Teams of Dubai Police and members of the municipality, along with animal welfare officers, have been at task to capture the animal, which has been on the prowl for over a day now.
A veteran animal expert has explained that the elusive creature could possibly be a black leopard, which is known to be a mysterious cat. With a rare variation of the carnivore's generally spotted coat, it is said to be able to blend into the shadows and be nearly invisible in the dark.
Former head of Dubai Zoo and principal wildlife specialist at Dubai Safari and Dubai Municipality, Dr Reza Khan said, “I think it’s a black leopard — and not a jaguar or a black panther as is being reported."

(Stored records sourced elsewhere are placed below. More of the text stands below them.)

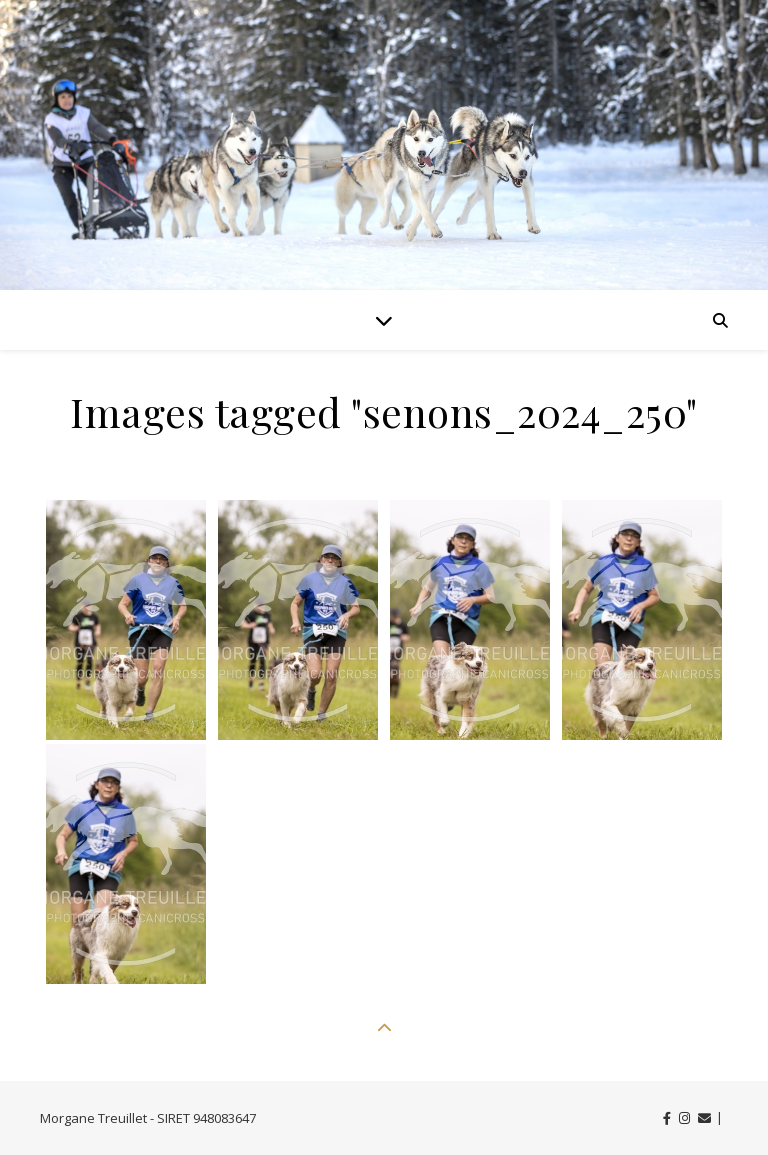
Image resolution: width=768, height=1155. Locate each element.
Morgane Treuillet (93, 1118)
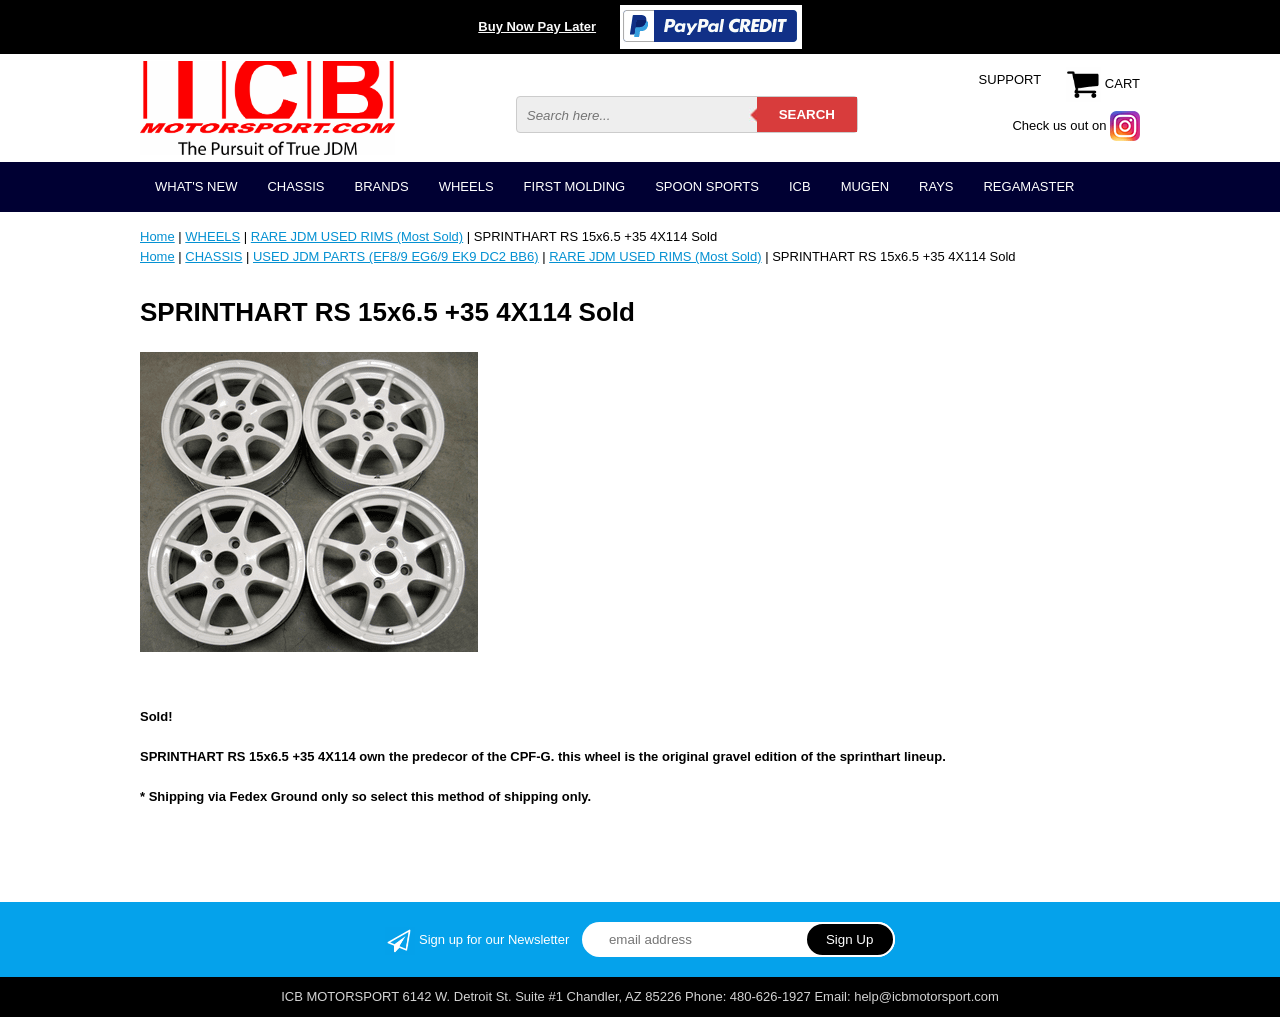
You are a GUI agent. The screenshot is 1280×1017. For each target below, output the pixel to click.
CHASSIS (295, 186)
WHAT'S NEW (196, 186)
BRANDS (381, 186)
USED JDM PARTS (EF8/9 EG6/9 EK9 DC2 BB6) (396, 256)
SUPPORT (1010, 79)
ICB (800, 186)
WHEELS (466, 186)
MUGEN (865, 186)
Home (157, 236)
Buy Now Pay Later (537, 26)
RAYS (936, 186)
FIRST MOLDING (575, 186)
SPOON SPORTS (707, 186)
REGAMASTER (1028, 186)
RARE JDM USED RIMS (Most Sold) (357, 236)
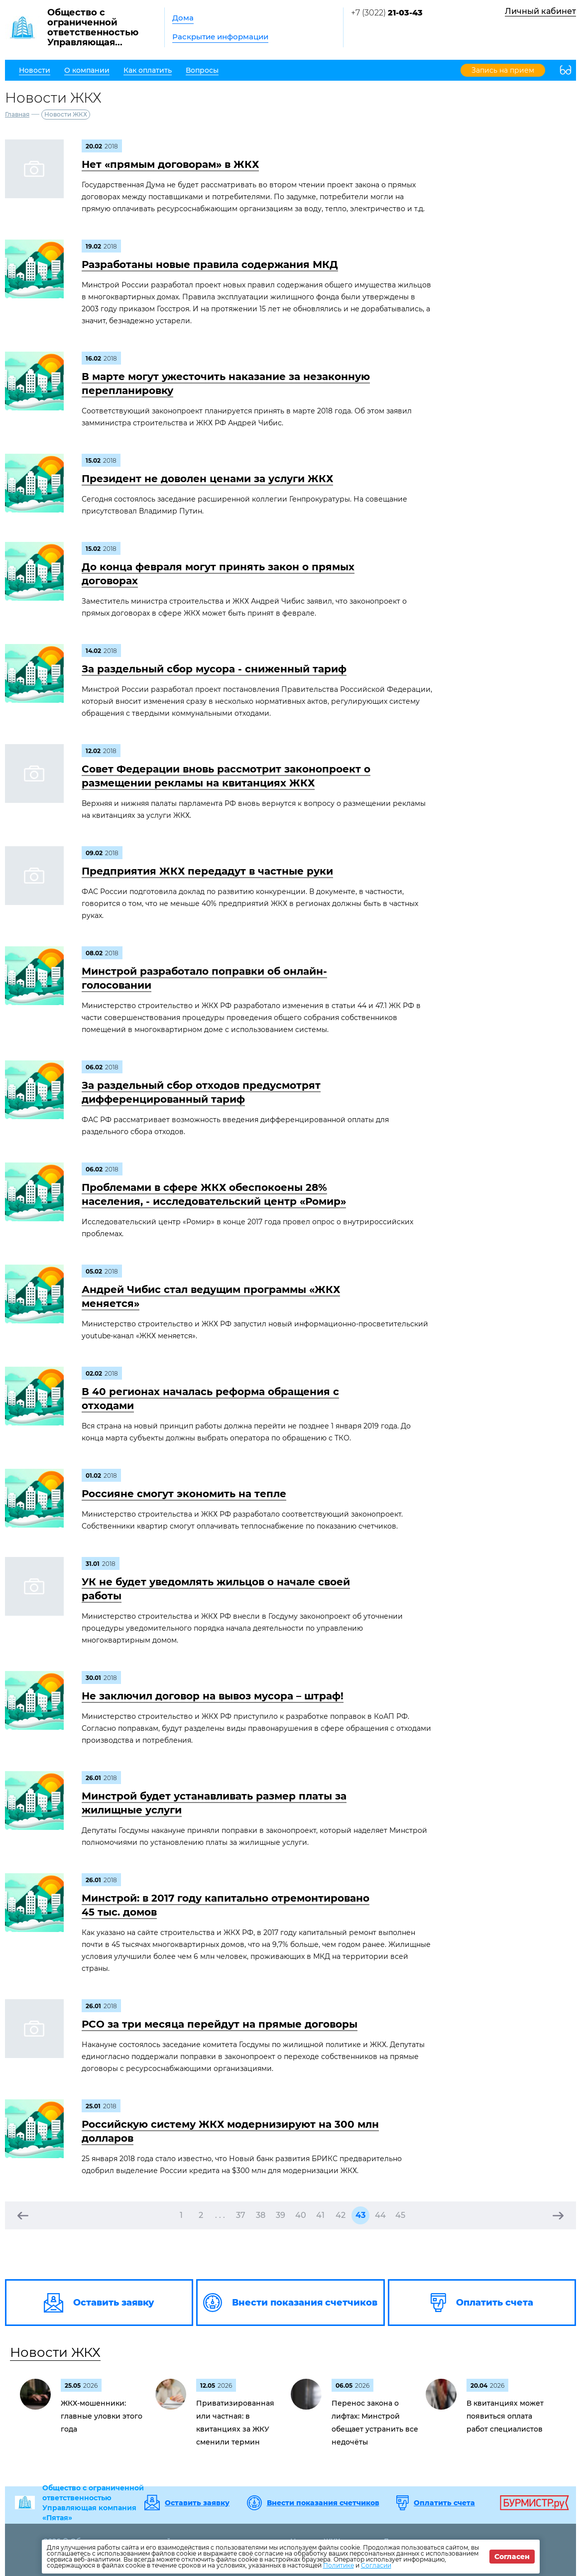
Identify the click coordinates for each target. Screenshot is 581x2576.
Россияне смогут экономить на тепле (184, 1494)
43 (360, 2215)
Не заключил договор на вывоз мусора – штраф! (213, 1696)
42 (341, 2215)
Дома (183, 17)
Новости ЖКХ (55, 2352)
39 (280, 2215)
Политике (338, 2565)
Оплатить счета (444, 2502)
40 (300, 2215)
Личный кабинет (540, 11)
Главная (17, 114)
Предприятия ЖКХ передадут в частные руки (207, 871)
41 (320, 2215)
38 (260, 2215)
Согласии (376, 2565)
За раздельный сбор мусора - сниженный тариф (214, 669)
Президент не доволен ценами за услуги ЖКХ (207, 479)
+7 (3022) (387, 12)
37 (240, 2215)
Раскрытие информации (220, 36)
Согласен (512, 2556)
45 (400, 2215)
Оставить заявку (197, 2502)
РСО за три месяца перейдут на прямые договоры (219, 2024)
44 (380, 2215)
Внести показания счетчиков (323, 2502)
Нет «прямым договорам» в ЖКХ (170, 164)
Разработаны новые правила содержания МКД (210, 264)
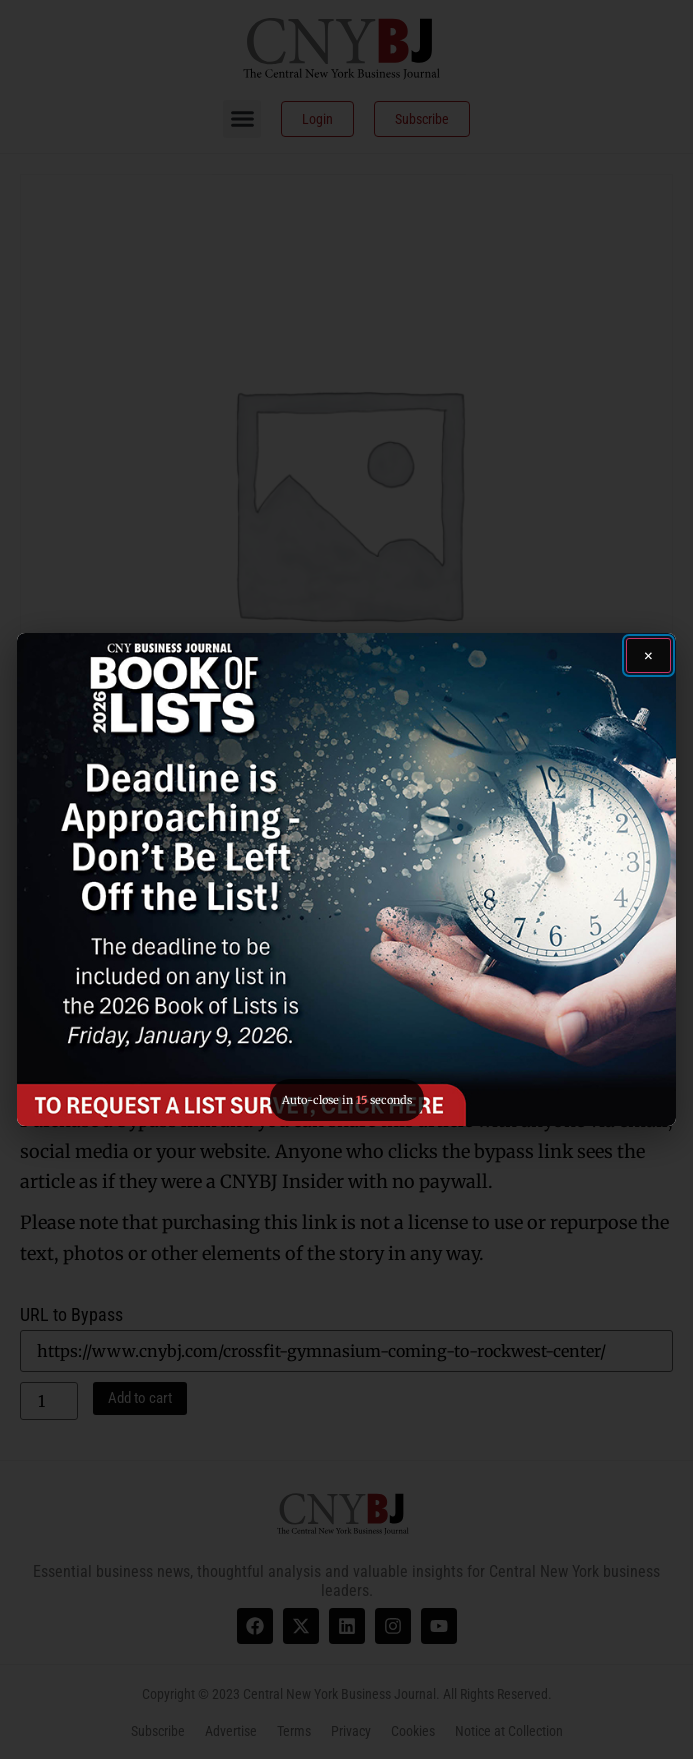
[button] (346, 880)
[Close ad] (648, 655)
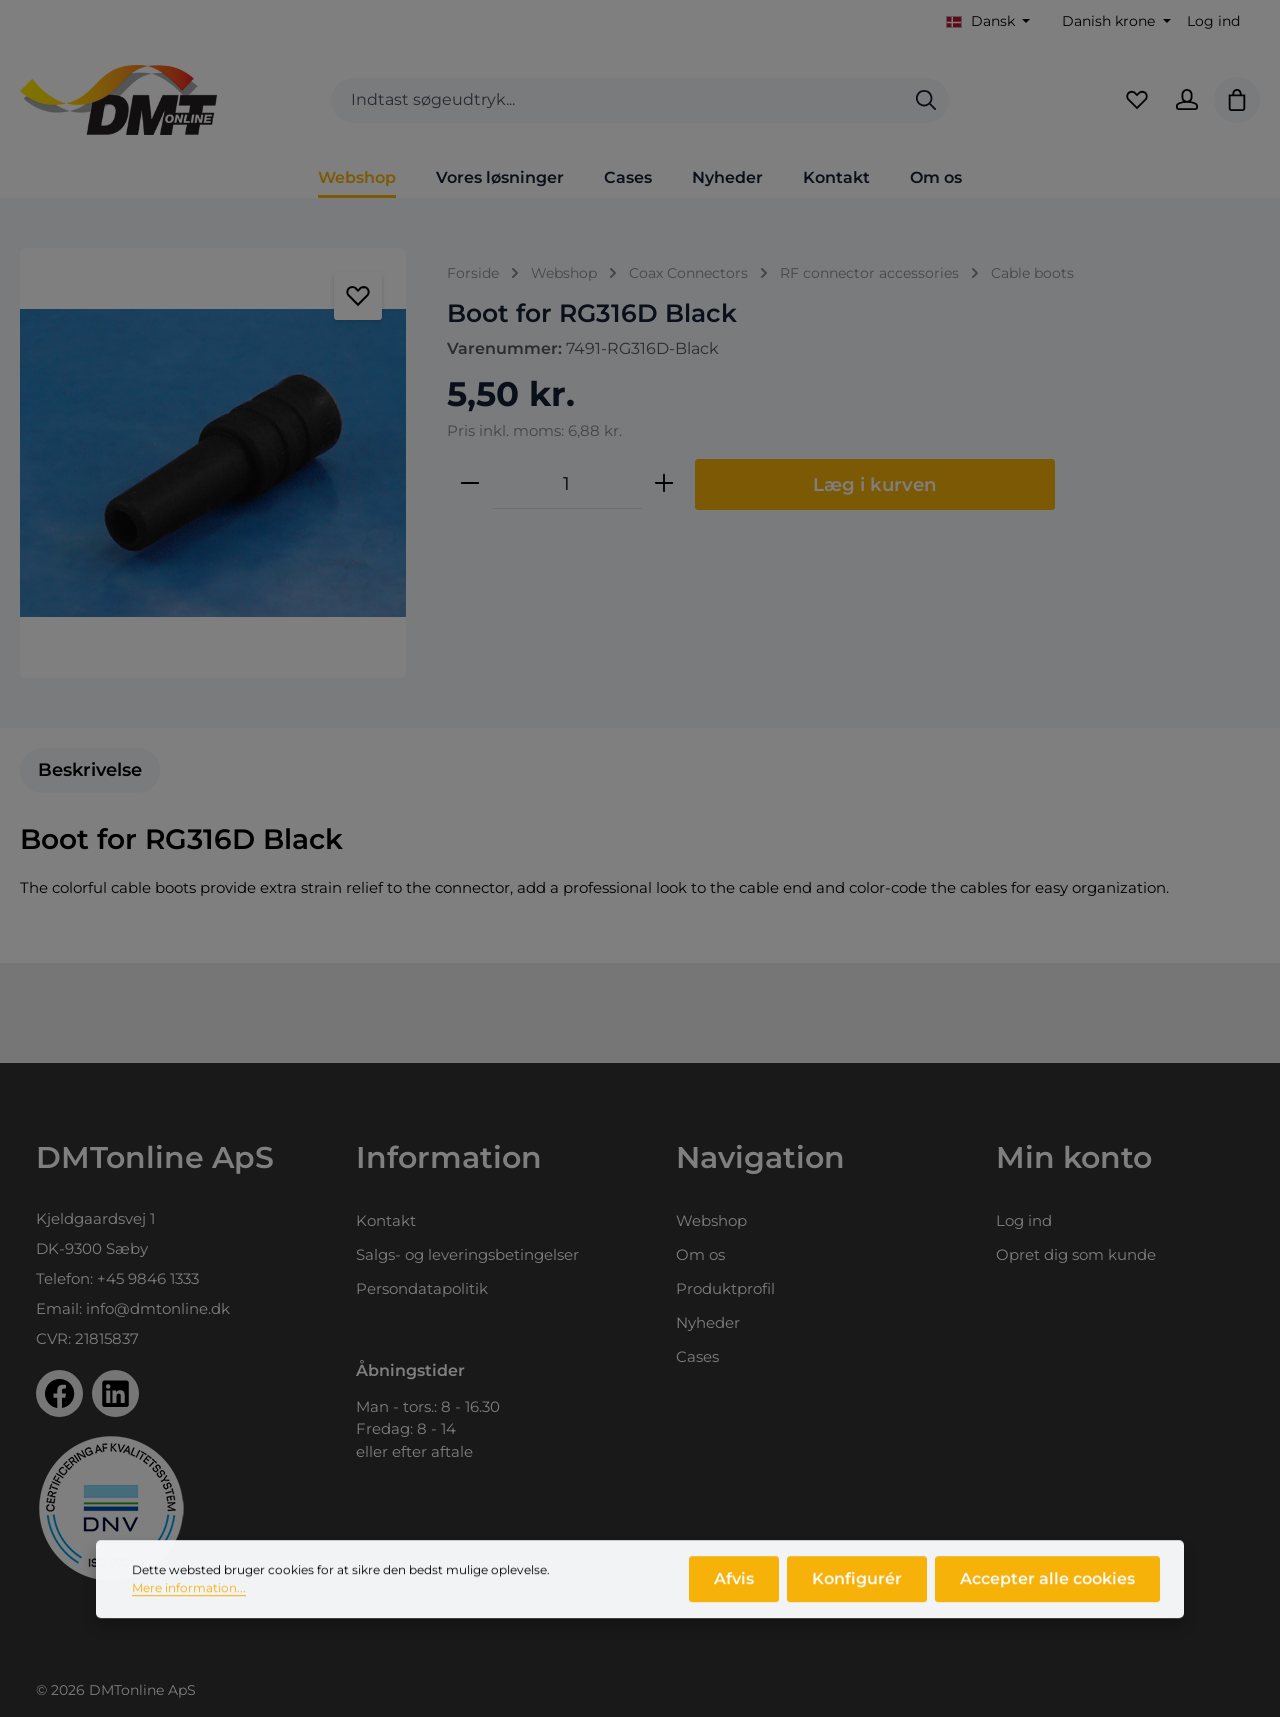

The UAE does not allow such wild animals to be kept as pets unless people procure special permits, he noted. "Such animals are not affected by the heat and will not attack anyone out of hunger, but they can do so out of fear. That’s because, except for the persons who are known to the animal, everyone else are like aliens to it. Although it is illegal to keep wild animals as household pets, I believe exceptions are made for anyone who has official authorisation. ”
While the government has legislated against keeping these animals captive, many feel there should be a severe punishment if one keeps wild animals that can jeopardise the lives of others living in communities.
In light of this, affected residents in the Springs community have been calling for tougher laws to prevent private ownership of such animals.
However, while fear and worry have gripped many, several other residents are equally concerned about the well-being of the animal that is outside of its known habitat. Taking to social media, they have been posting messages expressing deep concern for the creature.
An expat named LK said, “Hopefully, the poor thing is safe.”
Another user AC said, “Poor animal. It’s not his fault at all…Hope they have a safe rescue for him.”
“The poor animal must be getting more and more tired and frustrated,” opined AS.
“But it’s not the animal’s fault… a careless handler probably”, said another online user.
Earlier, in 2016, a young lioness escaped from her owner. She was subsequently captured by a team of Dubai Municipality animal welfare officers at the Al Barsha neighbourhood in less than three hours.